Les médecins neurologues sont en droit d'attendre une IA explicable et éthique, non limitée par les connaissances médicales actuelles. Les techniques d'IA dites “non supervisées” pour l'exploration de la substance blanche en IRM tentent de combler ce vide. Récemment, 2 publications incluant des patients avec des maladies cérébrales ont reposé sur le principe suivant : personne n'informe la machine qu'elle est en train de regarder des données de patients ou de sujets sains. Autrement dit, l'algorithme décompose de lui-même les informations quantitatives venant de l'IRM de diffusion (à noter qu'il est tout à fait possible d'utiliser le même type d'algorithme pour de l'imagerie de morphométrie T1, ou alors pour de la biologie ou de la génétique) pour faire découvrir aux médecins des informations supplémentaires. À charge pour eux de les valider ensuite s'ils les trouvent pertinentes étant donné  leurs connaissances physiopathologiques de la maladie. Le paradigme est en quelque sorte inversé : ce n'est plus l'humain qui entraîne la machine à être plus performante, mais la machine qui entraîne l'humain à être plus vigilant. Si ces 2 travaux montrent de beaux résultats dans la médecine de précision (la possibilité d'étudier les patients un par un plutôt que par groupe), leurs méthodes diffèrent.

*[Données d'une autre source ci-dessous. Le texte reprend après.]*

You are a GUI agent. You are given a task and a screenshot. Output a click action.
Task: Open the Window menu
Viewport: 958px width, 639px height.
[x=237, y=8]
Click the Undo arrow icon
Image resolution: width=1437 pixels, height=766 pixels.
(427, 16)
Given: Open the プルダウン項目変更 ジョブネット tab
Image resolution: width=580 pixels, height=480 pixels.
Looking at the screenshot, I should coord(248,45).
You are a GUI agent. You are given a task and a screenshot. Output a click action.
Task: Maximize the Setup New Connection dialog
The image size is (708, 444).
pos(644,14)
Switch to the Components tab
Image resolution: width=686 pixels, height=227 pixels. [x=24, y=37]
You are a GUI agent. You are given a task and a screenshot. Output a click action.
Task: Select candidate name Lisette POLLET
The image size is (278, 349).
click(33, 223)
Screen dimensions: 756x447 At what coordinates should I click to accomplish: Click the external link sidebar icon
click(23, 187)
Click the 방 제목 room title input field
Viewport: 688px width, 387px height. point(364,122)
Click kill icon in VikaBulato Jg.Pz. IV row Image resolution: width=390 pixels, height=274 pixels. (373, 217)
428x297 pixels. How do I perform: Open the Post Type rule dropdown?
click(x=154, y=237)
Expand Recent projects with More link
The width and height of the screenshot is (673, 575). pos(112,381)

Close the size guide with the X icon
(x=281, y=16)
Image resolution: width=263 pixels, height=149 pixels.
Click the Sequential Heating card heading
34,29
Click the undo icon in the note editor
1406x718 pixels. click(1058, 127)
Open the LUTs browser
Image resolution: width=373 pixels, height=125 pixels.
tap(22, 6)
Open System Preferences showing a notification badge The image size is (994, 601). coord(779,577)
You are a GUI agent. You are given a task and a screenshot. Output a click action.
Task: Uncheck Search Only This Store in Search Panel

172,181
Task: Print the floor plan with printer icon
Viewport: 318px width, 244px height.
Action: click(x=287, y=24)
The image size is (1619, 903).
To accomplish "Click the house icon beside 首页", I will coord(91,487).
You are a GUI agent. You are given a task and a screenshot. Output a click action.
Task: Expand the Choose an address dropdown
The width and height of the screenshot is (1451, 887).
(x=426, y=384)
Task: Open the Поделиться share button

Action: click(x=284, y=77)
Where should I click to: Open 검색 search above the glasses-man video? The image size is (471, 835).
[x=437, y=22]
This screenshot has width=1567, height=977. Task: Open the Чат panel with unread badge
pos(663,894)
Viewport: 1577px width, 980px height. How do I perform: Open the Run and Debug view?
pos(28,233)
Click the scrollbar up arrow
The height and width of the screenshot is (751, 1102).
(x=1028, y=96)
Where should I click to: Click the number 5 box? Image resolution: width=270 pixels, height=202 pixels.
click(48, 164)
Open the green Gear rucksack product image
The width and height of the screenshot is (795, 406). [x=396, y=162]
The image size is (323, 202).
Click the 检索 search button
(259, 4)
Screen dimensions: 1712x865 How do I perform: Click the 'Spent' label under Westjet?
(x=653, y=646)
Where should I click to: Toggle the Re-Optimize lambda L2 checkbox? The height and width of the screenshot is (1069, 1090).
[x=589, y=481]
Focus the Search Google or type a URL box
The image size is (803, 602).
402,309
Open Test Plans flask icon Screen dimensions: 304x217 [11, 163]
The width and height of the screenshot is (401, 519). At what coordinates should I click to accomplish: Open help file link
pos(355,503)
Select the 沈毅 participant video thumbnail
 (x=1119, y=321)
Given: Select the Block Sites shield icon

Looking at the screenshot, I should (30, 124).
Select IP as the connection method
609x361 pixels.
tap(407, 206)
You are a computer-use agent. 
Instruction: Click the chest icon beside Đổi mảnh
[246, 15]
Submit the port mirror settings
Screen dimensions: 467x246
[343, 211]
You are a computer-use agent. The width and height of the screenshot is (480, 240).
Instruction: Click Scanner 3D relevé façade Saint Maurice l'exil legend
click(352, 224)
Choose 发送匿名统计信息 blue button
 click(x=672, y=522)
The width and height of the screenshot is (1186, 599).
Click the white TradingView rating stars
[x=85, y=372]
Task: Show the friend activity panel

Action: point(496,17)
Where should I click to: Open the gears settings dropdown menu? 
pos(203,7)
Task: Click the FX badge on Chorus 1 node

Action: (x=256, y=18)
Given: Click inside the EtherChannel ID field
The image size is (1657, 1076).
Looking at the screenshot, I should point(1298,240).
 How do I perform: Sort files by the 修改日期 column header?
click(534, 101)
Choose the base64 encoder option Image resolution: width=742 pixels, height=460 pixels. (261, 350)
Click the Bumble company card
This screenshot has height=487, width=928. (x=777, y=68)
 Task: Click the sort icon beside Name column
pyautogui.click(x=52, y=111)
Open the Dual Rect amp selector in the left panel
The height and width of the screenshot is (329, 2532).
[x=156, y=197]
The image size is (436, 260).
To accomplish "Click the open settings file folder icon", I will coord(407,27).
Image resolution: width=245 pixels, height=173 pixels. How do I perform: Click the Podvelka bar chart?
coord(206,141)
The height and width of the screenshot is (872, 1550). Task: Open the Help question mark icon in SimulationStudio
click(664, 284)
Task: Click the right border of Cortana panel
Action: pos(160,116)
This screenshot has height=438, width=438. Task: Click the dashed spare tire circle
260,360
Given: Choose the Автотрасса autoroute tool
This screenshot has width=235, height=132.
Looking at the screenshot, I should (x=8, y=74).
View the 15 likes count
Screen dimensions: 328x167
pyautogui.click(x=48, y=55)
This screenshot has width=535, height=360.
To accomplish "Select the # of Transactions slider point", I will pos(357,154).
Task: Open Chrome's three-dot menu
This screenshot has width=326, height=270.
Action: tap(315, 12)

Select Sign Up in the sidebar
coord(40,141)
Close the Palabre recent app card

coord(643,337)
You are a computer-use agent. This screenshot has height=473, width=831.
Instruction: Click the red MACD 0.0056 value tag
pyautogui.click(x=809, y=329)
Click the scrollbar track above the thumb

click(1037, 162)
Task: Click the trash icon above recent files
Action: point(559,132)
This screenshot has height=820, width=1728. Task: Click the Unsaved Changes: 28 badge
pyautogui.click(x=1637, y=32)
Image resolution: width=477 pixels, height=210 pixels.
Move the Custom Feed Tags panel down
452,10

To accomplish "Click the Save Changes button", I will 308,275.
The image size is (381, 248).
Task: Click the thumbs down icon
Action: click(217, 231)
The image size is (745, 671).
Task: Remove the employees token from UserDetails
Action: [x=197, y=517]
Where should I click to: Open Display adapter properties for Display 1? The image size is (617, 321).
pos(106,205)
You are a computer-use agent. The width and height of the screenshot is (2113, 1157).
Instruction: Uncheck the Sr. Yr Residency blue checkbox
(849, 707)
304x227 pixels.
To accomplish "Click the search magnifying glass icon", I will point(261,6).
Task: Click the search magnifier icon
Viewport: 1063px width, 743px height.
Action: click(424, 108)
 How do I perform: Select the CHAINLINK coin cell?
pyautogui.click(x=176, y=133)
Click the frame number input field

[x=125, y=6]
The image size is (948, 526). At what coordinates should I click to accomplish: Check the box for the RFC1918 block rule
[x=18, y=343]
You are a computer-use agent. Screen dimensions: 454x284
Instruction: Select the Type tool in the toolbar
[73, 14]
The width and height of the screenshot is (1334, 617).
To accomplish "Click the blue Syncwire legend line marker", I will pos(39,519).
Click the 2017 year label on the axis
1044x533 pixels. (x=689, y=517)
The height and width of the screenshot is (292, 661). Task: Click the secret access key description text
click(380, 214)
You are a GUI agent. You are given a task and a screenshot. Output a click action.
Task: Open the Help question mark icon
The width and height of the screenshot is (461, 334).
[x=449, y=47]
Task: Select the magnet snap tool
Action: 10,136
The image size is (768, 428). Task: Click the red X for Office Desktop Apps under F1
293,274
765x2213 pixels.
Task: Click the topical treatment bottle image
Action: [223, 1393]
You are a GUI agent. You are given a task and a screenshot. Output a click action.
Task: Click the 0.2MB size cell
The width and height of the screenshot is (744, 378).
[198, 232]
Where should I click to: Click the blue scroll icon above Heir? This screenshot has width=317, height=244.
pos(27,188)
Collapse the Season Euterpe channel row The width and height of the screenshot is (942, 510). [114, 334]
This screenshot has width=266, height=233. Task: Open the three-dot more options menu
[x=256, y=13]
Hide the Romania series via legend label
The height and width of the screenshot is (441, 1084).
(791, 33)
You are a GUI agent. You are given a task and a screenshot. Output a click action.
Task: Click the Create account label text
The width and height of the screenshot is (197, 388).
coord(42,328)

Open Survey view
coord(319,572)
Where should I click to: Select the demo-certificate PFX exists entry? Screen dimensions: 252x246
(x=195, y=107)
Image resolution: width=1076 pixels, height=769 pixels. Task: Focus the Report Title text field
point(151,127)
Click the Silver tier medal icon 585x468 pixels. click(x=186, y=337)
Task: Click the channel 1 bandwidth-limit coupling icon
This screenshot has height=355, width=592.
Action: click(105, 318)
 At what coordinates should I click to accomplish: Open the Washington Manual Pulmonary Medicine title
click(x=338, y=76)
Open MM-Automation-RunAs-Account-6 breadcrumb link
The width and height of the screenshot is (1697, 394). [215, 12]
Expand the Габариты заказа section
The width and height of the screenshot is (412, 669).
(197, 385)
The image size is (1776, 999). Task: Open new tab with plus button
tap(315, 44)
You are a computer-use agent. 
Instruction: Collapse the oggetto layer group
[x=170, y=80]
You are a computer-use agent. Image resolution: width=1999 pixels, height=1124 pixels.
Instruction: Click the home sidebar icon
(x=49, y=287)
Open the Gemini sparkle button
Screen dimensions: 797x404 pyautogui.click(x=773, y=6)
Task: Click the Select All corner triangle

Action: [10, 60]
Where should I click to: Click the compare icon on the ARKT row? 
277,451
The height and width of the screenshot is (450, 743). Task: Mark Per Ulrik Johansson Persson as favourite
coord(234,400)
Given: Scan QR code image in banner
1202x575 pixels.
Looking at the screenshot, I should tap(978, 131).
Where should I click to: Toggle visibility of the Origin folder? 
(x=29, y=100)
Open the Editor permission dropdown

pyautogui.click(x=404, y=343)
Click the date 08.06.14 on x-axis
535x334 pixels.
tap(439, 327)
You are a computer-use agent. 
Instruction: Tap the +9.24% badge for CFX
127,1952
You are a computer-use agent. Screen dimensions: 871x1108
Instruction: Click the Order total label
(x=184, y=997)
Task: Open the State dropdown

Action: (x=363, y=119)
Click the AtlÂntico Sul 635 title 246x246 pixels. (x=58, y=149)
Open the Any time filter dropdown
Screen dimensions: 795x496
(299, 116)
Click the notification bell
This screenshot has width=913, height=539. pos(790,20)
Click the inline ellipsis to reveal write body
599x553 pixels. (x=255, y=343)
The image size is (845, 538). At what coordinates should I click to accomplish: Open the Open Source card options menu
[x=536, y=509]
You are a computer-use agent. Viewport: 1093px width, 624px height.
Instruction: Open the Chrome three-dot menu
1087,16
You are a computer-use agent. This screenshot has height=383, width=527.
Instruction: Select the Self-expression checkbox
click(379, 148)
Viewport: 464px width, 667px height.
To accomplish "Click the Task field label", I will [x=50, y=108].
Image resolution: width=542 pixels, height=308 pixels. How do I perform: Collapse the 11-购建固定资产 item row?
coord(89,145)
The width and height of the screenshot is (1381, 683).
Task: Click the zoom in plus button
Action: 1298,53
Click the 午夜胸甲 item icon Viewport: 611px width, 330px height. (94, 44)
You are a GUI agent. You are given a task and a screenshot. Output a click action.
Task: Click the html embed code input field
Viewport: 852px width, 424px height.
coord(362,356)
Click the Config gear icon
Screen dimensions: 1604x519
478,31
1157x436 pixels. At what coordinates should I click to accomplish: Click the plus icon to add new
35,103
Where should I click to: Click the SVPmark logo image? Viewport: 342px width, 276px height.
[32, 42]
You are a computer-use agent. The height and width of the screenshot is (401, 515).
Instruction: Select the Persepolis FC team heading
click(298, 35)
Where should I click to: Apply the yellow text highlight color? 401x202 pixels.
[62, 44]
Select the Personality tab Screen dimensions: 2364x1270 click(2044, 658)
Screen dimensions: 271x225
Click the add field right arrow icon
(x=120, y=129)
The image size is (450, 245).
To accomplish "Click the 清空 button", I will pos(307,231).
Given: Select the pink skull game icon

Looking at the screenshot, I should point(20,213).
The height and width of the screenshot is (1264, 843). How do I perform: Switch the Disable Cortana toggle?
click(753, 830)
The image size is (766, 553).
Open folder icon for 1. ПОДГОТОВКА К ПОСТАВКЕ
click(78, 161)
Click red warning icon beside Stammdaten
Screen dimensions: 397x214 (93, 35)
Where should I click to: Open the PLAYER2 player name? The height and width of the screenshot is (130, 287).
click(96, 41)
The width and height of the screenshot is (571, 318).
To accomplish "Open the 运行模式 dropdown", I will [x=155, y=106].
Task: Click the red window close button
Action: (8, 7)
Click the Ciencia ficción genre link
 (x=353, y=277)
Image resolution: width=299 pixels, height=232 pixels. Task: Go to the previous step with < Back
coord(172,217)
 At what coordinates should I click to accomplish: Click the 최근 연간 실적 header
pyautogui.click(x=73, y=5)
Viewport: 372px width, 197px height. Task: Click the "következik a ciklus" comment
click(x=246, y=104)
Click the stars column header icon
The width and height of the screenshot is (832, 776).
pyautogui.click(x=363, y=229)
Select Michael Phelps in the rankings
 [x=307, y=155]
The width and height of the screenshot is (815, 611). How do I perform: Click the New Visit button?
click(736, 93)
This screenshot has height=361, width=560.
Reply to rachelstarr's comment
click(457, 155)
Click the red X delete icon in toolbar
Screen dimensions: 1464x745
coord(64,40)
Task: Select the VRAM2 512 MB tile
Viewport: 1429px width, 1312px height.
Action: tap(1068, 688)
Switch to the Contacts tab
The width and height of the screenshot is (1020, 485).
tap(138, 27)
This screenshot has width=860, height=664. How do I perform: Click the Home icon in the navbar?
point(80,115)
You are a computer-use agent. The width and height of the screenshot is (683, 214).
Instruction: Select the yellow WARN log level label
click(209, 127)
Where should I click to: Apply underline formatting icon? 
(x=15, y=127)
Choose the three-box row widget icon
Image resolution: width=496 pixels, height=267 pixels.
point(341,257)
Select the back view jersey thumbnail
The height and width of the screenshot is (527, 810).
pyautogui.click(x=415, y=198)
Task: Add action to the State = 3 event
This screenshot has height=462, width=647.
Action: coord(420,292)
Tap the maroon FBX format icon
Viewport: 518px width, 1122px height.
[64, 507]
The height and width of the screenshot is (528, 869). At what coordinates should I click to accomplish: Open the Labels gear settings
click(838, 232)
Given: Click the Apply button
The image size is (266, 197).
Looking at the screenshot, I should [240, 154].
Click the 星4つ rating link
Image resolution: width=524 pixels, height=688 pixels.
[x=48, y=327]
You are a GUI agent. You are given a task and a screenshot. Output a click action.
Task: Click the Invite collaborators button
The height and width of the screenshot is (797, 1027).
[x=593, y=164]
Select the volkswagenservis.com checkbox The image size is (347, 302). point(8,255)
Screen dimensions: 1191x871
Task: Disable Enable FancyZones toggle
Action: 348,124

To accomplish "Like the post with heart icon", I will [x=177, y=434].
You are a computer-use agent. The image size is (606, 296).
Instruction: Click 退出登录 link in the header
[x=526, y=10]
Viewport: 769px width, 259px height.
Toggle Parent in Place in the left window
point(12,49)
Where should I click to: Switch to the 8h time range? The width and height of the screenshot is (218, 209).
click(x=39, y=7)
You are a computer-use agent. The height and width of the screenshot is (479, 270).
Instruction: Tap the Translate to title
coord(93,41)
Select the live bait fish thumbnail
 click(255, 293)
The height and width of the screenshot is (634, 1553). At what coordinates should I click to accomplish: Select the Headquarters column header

Dans le premier papier issu de l'équipe la plus avancée en Europe en IRM de diffusion (laboratoire CUBRIC à Cardiff, Royaume-Uni), les auteurs utilisent une technique de réseaux de neurones appelée “autoencodeurs” [2] pour détecter des anomalies chez des enfants porteurs de mutations génétiques à risque de schizophrénie et chez des adultes porteurs d'une épilepsie pharmacorésistante.
Cette méthode a des limites : la difficulté à gérer le trop-plein de données par patient (ici le nombre de voxels dans le cerveau) et toujours ce côté “black box” de l'apprentissage profond.

Le second papier est le fruit d'une collaboration franco-australienne [3] et utilise pour la première fois en IRM de diffusion une technique dite “d'analyse de variété” qui permet d'analyser les variations globales de signal du cerveau plutôt que localement, voxel par voxel. Les avantages sont multiples : on peut regarder si une maladie modifie le signal IRM de plus de 100 000 voxels cérébraux sans être limité par le nombre de sujets inclus dans l'étude, ou la nécessité de corriger les valeurs statistiques pour des comparaisons multiples. L'autre avantage est la transparence du modèle utilisé : tout est compréhensible avec un code informatique simple dans lequel on peut inclure les données cliniques, génétiques et/ou biologiques pertinentes dans le contexte. La publication princeps se limite à l'analyse de patients ayant des traumatismes crâniens légers, on attendra donc d'autres publications sur des maladies neurologiques.

Il faut noter que ces algorithmes non supervisés peuvent être proposés sans marquage CE dans une filière de soins, sous supervision médicale, donc conformément à la réglementation européenne.

Références

1. Roca P et al. Artificial intelligence to predict clinical disability in patients with multiple sclerosis using FLAIR MRI. Diagn Interv Imaging 2020;101(12):795‑802.

2. Chamberland M et al. Detecting microstructural deviations in individuals with deep diffusion MRI tractometry. Merdrxiv 2021. https://doi.org/10.1101/2021.02.23.21252011

3. Attyé A et al. TractLearn: a geodesic learning framework for quantitative analysis of brain bundles. Neuroimage 2021;233:117927.


Liens d'intérêt

A. Attyé déclare être le fondateur du laboratoire de recherche privé GeodAlsics et être consultant médical pour Pixyl.

F. Cotton n’a pas précisé ses éventuels liens d’intérêts.